By Nia-Malika Henderson
Tuesday, September 21, 2010; 5:24 PM
Finally, congressional Democrats will get something they've been asking for.
First lady Michelle Obama will hit the campaign trail starting next month, and she'll focus on raising money for a handful of Democrats in tight reelection battles in blue states.
The first lady's entrance into the campaign fray comes at a crucial time for Democrats, whose chances of retaining control of the House may be narrowing and who are struggling to reengage a dispirited base. Independents are also poised to pull the lever for Republicans in November, according to recent polls.

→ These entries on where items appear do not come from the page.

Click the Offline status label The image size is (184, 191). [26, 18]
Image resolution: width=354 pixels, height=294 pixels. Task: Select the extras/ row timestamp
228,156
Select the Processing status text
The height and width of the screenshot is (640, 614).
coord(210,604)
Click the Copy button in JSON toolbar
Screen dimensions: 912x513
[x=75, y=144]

White House aides said that Obama could raise $20 million for the party, boosting the Democrats' money edge and the airwave and ground games of candidates as the election nears and races tighten.
Obama's schedule, which kicks of Oct. 23, will take her to Wisconsin, Illinois, Colorado, New York, Washington state and California, and it provides a window onto Democrats' declining fortunes in states that went big for Barack Obama in 2008. It also shows that when it comes to some Democrats, Michelle Obama is the couple's better half. Her first campaign event is for Sen. Russ Feingold (D-Wis.), who was a no-show when the president made a Labor Day appearance in Milwaukee. Feingold, a big backer of Obama in 2008, is down by about five points in the latest polls.
According to an Washington Post/ABC News poll, the first lady could make a difference with women and minorities, two groups who have to go blue in big numbers for the Democrats to have a chance of maintaining their majorities. Forty-three percent of female Democrats say they would be more likely to support a candidate backed by the first lady, as did 39 percent of minority Democrats.
Still, among all voters in the six states Obama plans to visit, 23 percent said they would be more likely to cast a ballot for a candidate Obama supports, while an equivalent 24 percent said they would be more apt to oppose such a candidate. And most of those voters - 52 percent in the Post-ABC poll - said that if the first lady campaigns in their districts it wouldn't sway them one way or the other.
Congressional Democrats have been asking the White House to deploy the first lady since the summer, and over recent weeks, the prospects of House Speaker Nancy Pelosi (D-Calif.) keeping the gavel after November have dimmed. The Democrats' hold on the Senate appears slightly stronger.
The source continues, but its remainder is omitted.